Un tiempo después conseguí finalmente volver a encontrarme con Dolors, cuya imagen real mitificada a fuerza de tantas reproducciones mentales la tenía casi estropeada. El encuentro fue el primer tanteo para una afinación común que se ajustó al instante; la armonía del juego era inigualable y charlamos eufóricamente horas y horas. Sin llegar a manifestarlo, también nos invadía cierta angustia por los obstáculos que deberíamos superar en caso de seguir empeñados en atizar aquella incontenible atracción. A medida que transcurría el tiempo los silencios se hacían cada vez mayores, intuyendo que el final se acercaba. Al despedirnos asomó la inevitable tristeza:

—Mi hijo se llama Sergi —le dije.

—El mío, Bernat —me contestó, mientras yo lamentaba no haber nacido fieras, que así, por el olfato, jamás nos hubiéramos equivocado en el pasado.

Hoy, transcurridos treinta y dos años, no se ha cansado de mi amor.

GUERRA IV

El éxito de las operaciones militares por las plazas españolas nos infundió ánimo suficiente para lanzarnos al ataque de Europa e intentar conquistar Italia, que ha sido siempre un reducto muy bien adiestrado en nuestra especialidad. En plena campaña por aquel país fuimos requeridos para mostrar nuestra actuación en el Palazzo de Villa Zenobio, una espléndida propiedad cercana a Verona, cuyos dueños organizaban ese género de actividades en su palacio. No era cuestión de esquivar el ofrecimiento, pues significaba un alivio en forma de liras, imprescindible en la precaria economía de campaña, y allí acudimos puntuales con nuestros efectivos escénicos bien dispuestos.

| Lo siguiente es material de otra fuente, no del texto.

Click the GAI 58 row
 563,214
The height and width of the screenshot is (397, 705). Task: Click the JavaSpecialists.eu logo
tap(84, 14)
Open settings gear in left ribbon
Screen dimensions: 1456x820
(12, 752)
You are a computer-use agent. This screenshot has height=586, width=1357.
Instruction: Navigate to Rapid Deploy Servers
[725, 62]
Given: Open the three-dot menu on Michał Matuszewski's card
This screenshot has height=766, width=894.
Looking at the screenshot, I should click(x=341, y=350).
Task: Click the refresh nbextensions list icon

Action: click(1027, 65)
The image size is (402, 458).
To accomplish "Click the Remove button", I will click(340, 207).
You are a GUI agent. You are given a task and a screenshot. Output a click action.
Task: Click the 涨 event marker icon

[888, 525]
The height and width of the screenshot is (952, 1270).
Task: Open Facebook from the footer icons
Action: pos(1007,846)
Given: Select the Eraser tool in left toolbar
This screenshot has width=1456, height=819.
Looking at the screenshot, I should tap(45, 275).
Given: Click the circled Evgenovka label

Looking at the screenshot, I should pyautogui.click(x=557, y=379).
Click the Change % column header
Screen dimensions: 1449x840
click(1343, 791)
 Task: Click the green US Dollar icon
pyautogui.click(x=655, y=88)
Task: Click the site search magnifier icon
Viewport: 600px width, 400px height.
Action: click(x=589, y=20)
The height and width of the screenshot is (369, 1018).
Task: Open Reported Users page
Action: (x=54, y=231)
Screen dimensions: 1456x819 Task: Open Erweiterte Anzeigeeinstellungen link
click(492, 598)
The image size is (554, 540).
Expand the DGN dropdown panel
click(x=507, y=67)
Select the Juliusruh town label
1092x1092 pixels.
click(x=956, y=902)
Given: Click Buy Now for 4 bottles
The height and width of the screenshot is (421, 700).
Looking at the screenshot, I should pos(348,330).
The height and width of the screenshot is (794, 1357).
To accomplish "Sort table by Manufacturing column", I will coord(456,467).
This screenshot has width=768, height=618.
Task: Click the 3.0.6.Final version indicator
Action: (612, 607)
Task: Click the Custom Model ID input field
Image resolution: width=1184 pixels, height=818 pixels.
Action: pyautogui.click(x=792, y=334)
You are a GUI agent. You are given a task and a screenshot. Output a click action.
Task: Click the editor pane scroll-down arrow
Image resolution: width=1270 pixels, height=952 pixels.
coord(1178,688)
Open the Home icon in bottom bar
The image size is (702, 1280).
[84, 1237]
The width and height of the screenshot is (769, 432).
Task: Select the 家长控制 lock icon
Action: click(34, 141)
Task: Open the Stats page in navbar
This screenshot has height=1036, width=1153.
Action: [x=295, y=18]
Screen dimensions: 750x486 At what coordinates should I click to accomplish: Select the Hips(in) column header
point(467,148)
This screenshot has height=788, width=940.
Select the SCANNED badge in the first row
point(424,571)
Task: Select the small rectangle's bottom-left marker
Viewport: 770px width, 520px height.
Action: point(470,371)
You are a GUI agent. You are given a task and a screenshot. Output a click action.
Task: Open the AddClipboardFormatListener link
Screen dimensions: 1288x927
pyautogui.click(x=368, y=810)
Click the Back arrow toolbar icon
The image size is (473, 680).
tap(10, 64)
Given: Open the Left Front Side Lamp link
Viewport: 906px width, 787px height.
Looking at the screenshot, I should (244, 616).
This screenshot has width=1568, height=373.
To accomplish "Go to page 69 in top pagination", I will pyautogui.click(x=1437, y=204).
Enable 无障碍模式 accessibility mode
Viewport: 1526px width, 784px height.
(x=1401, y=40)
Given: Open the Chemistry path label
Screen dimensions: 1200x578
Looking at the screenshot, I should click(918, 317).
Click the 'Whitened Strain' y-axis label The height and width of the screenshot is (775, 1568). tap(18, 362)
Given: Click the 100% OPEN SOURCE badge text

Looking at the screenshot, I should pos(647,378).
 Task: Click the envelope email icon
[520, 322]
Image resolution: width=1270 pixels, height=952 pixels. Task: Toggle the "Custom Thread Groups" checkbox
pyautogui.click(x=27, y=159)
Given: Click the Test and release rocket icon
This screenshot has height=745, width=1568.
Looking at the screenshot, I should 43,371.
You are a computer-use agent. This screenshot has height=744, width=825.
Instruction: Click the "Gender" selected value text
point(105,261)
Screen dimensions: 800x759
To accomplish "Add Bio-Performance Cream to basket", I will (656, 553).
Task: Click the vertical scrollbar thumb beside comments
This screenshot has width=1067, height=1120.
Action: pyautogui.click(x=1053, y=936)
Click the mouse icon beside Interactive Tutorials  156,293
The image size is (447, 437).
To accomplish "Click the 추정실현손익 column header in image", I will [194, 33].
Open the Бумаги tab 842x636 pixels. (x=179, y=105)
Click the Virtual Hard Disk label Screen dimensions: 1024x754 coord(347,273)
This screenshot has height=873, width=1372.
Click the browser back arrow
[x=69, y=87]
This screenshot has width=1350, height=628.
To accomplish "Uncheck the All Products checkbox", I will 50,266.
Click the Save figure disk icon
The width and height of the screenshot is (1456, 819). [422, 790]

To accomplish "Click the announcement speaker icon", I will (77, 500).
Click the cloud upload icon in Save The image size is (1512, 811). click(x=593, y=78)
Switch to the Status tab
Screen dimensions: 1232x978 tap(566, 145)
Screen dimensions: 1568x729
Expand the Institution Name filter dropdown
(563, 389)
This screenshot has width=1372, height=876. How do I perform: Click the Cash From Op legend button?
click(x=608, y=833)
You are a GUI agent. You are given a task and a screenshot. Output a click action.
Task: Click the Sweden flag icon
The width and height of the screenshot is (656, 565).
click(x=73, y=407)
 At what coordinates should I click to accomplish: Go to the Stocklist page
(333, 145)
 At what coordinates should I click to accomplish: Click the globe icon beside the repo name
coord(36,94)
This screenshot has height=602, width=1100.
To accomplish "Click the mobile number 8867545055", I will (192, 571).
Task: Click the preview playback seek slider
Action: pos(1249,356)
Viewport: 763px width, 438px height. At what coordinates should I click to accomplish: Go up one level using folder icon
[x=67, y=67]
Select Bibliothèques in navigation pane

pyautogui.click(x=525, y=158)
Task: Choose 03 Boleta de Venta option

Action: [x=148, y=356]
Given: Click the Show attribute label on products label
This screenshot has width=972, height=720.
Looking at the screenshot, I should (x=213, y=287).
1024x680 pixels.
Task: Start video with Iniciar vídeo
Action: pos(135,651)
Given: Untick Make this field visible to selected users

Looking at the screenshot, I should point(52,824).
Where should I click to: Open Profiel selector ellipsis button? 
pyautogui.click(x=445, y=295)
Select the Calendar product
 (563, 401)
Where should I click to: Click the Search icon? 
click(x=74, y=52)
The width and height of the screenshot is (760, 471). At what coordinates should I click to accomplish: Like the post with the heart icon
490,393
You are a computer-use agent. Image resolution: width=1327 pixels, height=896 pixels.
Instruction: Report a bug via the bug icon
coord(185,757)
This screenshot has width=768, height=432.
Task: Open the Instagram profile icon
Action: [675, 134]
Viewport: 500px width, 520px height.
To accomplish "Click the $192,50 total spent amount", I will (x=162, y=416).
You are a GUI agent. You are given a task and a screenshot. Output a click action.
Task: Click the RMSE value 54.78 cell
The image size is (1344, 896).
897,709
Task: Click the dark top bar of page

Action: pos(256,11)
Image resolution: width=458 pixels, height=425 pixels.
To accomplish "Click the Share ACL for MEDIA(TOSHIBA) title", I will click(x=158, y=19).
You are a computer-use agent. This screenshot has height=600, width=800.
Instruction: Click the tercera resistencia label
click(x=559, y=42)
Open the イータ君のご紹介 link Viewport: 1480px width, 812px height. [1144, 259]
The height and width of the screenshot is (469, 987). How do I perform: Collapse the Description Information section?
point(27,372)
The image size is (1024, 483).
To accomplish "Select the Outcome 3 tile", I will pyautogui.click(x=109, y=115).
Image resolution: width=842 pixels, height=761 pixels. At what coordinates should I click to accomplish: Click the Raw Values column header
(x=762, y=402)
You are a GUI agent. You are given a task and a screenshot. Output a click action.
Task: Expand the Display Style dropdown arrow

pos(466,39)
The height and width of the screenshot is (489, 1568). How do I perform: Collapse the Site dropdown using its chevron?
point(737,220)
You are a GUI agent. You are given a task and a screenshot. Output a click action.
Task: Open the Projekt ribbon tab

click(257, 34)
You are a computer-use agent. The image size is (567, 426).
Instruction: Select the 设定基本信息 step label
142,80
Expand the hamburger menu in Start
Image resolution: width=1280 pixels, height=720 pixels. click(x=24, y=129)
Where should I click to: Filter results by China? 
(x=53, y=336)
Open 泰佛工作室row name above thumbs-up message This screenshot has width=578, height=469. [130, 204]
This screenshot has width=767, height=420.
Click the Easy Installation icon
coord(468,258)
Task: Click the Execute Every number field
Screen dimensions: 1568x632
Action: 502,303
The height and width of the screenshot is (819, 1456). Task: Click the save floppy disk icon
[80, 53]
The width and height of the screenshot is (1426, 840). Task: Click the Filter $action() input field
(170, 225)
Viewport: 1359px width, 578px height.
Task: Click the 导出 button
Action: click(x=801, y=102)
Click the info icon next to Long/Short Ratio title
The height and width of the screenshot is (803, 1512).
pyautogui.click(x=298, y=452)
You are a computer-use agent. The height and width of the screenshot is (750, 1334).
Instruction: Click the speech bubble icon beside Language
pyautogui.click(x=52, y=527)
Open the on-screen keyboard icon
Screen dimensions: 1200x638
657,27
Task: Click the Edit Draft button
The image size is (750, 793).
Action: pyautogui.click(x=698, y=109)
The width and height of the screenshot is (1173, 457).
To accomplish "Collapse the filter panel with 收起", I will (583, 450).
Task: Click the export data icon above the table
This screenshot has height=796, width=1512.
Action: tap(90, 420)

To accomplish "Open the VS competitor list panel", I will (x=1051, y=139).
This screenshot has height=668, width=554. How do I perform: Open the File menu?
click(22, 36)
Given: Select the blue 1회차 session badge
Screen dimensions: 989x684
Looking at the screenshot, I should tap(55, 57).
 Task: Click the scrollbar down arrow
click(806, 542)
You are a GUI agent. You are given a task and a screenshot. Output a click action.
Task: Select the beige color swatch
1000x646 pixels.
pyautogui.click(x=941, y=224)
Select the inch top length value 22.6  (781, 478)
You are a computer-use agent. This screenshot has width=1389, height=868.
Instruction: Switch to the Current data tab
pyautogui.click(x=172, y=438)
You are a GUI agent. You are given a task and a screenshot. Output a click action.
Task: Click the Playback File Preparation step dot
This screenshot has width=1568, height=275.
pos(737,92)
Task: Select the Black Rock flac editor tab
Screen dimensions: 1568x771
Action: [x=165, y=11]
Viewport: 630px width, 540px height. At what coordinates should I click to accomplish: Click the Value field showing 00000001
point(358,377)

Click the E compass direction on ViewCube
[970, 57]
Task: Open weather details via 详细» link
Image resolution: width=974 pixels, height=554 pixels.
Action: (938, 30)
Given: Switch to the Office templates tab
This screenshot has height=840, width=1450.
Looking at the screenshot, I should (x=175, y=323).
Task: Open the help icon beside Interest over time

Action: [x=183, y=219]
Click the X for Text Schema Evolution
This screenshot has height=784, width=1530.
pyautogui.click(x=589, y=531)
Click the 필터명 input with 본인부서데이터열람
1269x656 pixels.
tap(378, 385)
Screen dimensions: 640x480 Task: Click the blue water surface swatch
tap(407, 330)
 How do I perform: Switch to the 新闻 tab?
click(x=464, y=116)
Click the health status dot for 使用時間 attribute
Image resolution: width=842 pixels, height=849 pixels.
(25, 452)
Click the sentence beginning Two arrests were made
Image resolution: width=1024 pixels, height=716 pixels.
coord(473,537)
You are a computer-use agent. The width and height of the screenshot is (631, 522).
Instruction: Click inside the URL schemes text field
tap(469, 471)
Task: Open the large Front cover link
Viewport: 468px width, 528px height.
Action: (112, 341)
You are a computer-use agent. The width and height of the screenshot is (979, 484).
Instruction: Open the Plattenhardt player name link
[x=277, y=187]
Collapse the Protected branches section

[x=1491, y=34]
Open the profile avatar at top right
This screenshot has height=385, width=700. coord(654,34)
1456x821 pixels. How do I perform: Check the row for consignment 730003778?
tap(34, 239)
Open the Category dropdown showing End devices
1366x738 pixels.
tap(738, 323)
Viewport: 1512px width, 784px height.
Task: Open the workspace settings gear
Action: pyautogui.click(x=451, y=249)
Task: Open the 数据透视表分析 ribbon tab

A medida que entrábamos en el recinto, la imagen que se presentaba a nuestros ojos era realmente exquisita. El palacio poseía un inmenso parque que circundaba el edificio del siglo XVII en el que una parte del jardín era a la italiana y la otra de estilo romántico. El conjunto estaba tocado con esa refinada mano que solo los italianos tienen para conseguir que permanezca presente la palpitación del pasado. A nosotros nos faltaba solamente el carro, en vez de la furgoneta Saba, para componer el clásico cuadro de la farándula visitando a la nobleza.